##### AVAILABLE DATA #####
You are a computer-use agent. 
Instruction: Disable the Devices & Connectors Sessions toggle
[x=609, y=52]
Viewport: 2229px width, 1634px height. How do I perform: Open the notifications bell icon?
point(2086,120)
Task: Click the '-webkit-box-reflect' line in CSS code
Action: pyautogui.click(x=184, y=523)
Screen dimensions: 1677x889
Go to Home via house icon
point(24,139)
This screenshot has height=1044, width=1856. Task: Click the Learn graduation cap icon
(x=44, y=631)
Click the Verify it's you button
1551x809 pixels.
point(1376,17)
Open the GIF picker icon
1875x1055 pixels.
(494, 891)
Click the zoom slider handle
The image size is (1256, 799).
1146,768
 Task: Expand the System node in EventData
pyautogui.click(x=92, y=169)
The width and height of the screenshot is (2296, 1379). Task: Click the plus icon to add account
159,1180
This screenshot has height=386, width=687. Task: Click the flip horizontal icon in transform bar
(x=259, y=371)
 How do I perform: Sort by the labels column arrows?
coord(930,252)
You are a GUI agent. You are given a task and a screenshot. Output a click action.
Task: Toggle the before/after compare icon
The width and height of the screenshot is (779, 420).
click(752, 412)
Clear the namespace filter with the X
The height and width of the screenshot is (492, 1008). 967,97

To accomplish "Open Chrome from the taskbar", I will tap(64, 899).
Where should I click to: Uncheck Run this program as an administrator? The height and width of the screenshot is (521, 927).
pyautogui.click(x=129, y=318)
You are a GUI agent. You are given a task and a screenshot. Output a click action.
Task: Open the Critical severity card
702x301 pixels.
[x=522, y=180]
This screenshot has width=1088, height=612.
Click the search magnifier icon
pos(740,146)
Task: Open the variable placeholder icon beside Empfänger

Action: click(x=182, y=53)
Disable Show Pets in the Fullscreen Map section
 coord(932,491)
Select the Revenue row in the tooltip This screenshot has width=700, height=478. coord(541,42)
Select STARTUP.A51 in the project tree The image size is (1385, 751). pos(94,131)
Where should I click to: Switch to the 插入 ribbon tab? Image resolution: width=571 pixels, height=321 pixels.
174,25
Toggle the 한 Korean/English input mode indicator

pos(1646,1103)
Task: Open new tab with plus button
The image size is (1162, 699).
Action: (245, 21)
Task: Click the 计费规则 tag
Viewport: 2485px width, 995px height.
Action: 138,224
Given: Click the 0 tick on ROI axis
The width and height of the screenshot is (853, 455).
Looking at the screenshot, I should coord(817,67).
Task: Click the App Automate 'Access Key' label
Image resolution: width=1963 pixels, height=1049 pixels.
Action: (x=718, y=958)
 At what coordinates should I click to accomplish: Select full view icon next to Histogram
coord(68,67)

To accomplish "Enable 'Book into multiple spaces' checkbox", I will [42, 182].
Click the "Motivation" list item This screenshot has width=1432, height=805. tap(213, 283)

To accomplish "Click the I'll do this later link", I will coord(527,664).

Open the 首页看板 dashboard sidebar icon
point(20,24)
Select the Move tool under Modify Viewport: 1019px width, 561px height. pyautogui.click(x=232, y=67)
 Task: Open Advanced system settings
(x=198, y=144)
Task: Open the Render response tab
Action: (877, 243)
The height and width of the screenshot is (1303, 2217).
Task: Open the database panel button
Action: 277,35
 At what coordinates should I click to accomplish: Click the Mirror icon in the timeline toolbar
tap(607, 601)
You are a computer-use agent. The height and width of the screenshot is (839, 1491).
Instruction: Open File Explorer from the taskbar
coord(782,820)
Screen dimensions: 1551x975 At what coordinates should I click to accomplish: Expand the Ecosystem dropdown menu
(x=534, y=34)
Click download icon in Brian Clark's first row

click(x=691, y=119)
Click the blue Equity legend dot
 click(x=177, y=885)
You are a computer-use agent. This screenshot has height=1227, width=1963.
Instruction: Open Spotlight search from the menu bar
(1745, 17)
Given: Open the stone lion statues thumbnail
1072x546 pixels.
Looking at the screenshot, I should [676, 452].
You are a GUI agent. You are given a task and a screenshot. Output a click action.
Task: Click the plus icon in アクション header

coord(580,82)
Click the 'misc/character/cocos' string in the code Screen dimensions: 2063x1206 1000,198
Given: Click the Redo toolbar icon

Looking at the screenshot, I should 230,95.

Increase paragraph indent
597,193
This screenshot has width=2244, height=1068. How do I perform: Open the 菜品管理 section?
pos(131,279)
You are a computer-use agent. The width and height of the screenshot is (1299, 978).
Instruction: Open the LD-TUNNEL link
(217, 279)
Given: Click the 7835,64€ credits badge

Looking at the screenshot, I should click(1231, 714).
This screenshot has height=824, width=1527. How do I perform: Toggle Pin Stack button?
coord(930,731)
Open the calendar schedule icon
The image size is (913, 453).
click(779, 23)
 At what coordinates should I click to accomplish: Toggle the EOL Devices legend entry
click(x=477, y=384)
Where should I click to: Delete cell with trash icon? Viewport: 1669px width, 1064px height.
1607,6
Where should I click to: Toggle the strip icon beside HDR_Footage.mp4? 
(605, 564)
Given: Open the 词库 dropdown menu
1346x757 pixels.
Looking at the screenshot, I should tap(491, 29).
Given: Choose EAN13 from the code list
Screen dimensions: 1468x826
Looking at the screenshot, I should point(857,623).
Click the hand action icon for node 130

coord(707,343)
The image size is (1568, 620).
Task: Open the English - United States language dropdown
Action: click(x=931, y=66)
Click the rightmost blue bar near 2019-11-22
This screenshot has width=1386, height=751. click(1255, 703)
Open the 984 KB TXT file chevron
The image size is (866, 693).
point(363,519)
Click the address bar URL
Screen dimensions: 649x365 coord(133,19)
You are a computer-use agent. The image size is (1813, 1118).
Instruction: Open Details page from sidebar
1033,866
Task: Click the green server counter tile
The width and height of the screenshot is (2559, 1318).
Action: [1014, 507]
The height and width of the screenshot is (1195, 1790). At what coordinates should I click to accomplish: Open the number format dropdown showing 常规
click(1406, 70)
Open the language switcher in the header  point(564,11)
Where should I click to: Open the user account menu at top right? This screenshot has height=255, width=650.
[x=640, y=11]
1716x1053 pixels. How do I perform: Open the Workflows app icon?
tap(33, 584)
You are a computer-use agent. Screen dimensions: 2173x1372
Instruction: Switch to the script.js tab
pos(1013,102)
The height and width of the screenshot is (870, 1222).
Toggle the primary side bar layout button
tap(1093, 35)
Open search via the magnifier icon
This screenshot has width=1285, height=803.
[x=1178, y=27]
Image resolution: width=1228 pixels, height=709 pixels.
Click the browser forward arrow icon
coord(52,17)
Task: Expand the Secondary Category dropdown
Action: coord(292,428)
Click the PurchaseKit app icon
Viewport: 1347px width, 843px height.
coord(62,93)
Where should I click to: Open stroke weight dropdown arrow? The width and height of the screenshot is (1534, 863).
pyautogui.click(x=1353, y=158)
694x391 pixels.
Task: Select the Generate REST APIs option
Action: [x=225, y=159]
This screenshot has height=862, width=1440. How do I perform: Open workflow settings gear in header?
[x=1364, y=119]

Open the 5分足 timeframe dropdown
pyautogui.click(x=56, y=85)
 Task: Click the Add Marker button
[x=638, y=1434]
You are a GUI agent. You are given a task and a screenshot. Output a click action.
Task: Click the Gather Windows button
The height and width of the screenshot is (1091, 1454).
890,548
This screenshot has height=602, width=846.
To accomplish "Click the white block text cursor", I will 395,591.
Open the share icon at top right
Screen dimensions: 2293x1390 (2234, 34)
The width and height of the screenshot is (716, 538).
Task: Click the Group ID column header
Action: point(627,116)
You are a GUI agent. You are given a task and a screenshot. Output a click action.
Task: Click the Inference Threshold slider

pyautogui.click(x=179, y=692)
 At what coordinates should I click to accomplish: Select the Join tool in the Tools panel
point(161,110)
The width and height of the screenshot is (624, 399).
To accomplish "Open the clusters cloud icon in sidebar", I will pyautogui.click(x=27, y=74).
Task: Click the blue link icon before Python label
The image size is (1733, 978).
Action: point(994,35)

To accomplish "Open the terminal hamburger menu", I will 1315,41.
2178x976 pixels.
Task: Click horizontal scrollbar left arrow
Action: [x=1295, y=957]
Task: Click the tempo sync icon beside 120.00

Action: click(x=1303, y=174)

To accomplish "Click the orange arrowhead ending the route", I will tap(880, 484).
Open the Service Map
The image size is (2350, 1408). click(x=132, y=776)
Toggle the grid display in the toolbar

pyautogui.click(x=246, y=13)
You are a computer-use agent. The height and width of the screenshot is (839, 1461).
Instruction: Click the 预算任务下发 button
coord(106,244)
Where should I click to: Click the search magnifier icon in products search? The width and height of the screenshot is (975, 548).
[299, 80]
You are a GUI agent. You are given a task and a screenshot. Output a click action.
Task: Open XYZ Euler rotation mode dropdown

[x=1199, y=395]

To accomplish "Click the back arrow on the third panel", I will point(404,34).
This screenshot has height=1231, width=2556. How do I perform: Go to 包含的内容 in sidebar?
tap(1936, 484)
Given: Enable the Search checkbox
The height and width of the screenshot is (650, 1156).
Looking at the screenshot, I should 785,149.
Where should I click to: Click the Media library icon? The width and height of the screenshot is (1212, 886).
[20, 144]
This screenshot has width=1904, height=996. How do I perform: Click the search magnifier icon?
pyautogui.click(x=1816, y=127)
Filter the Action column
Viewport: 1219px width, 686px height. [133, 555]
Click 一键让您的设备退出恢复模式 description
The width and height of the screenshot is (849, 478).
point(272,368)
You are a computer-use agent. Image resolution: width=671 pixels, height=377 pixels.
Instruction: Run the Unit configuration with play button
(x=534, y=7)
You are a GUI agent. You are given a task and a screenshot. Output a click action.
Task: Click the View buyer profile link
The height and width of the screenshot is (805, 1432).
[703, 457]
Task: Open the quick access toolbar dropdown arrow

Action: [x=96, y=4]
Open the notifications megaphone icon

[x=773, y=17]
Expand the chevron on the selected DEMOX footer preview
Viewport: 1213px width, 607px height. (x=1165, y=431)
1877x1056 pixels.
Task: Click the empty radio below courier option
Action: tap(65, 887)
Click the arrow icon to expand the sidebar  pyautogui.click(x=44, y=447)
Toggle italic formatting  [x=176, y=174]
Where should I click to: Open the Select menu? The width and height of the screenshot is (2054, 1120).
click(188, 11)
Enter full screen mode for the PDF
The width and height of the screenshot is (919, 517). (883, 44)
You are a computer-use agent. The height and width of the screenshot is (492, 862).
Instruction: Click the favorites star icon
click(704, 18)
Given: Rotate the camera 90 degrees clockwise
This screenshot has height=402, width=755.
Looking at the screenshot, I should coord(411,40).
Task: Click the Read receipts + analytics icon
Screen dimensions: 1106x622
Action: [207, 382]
#####
WHAT TO PRODUCE — Please reproduce exactly the lines in the listing above from the one containing "is (839, 1491)." through the one containing "Given: Open the stone lion statues thumbnail", both included, and nothing more.

ANSWER TO THIS EXERCISE —
You are a computer-use agent. The height and width of the screenshot is (839, 1491).
Instruction: Open File Explorer from the taskbar
coord(782,820)
Screen dimensions: 1551x975 At what coordinates should I click to accomplish: Expand the Ecosystem dropdown menu
(x=534, y=34)
Click download icon in Brian Clark's first row

click(x=691, y=119)
Click the blue Equity legend dot
 click(x=177, y=885)
You are a computer-use agent. This screenshot has height=1227, width=1963.
Instruction: Open Spotlight search from the menu bar
(1745, 17)
Given: Open the stone lion statues thumbnail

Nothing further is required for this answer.